Post by synchronicity »

Yes, by definition the contents of two files can only be duplicates if they have the same size. Just before starting to write to the output file, wimlib quickly marks each file contents as "definitely unique" (unique size) or "potentially duplicate" (not unique size). For definitely unique file contents, the SHA-1 checksum is only computed incrementally while reading and writing the file. For potentially duplicate file contents, the extra checksumming pass is needed.
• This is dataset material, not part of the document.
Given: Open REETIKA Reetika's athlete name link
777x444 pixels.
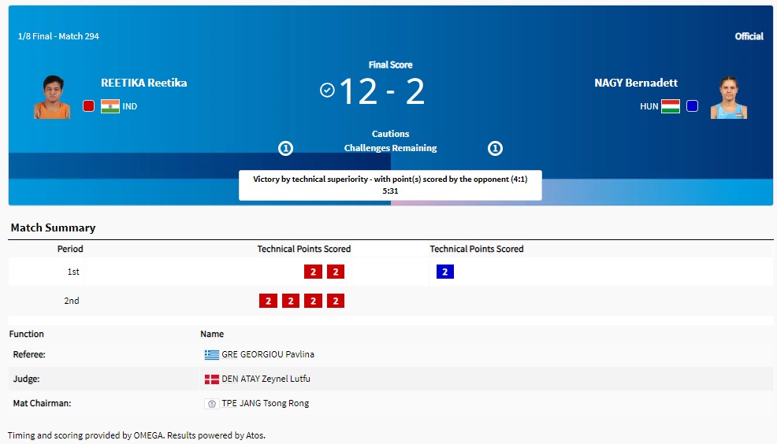Looking at the screenshot, I should point(143,83).
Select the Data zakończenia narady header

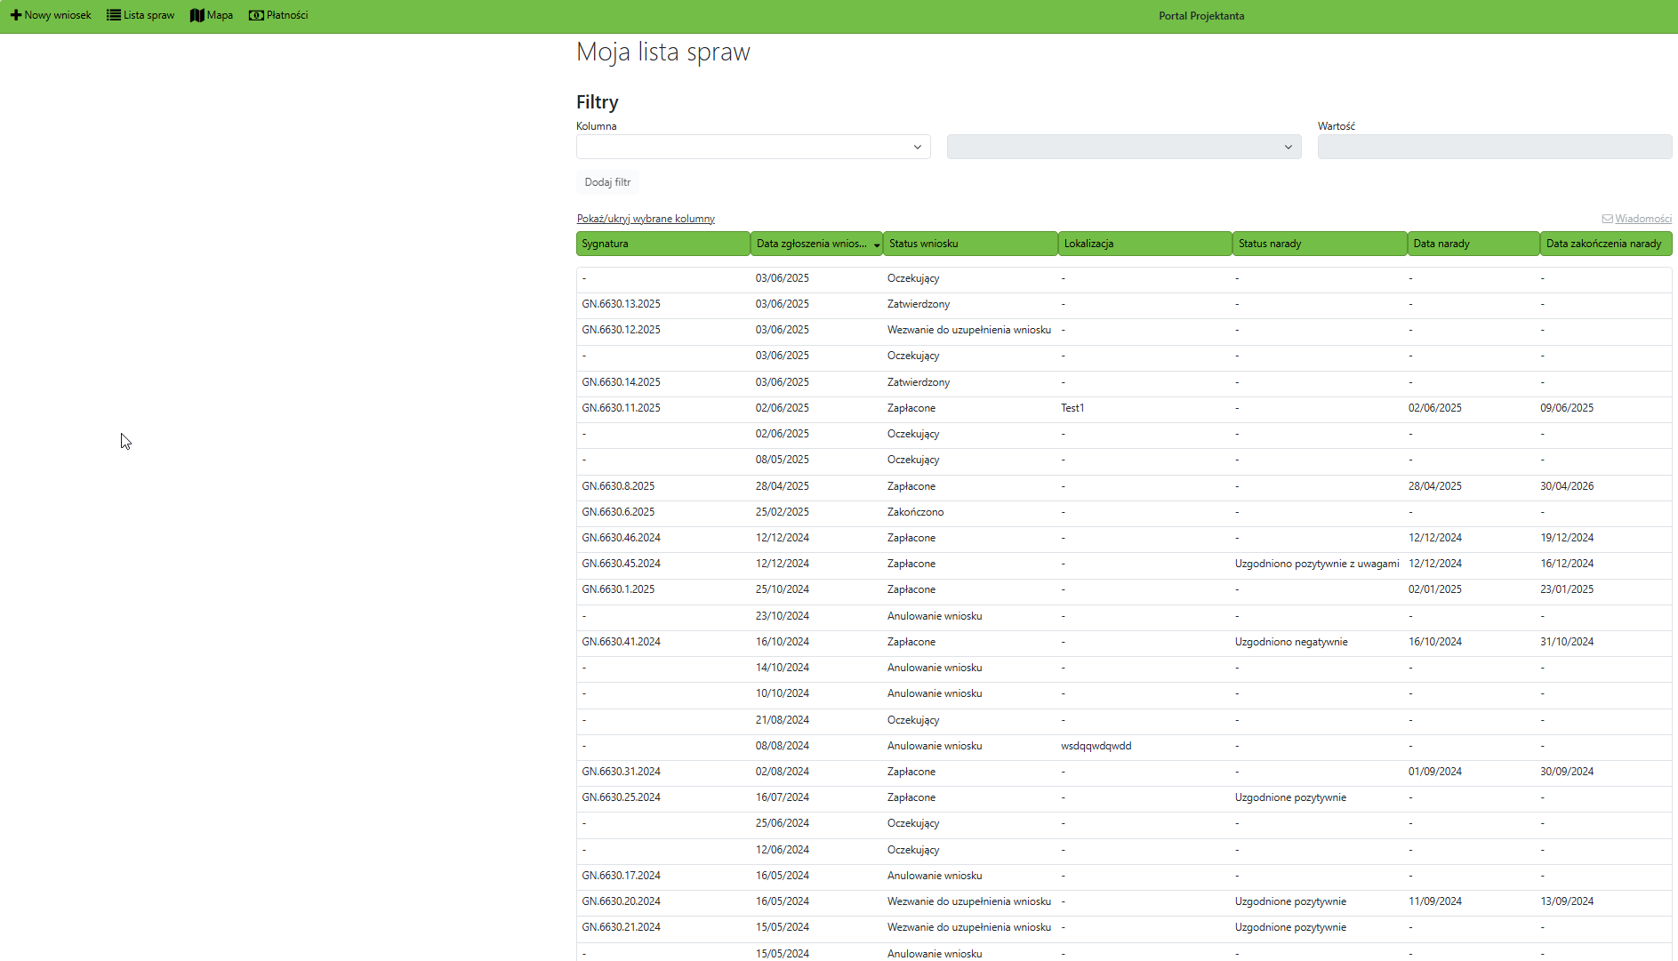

Note that when looking for duplicates, wimlib must consider file contents being newly added as well as file contents already in the archive, or in a referenced archive in the case of writing a "delta WIM".
Gehard
Posts: 18
Joined: Wed Mar 23, 2016 7:52 am

Re: process stays at 99% sometime and write a lot to disk

Post by Gehard »

If it's already implemented, the behavior I reported is strange. We archived a folder containing only one .7z file. So the low CPU usage phase is difficult to understand , because only a pure checksum phase without compression can lead to such a low CPU usage if I'm correct.
In our test, even with 2 very fast HDD, using default options, your algorithm is so fast, that the HDD stays the limiting factor. So the pure checksum phase could be avoided to make it even faster. As it is not true with lzx + solid or lzms, it may be good to have it as an option, but in many cases it would further improve performance.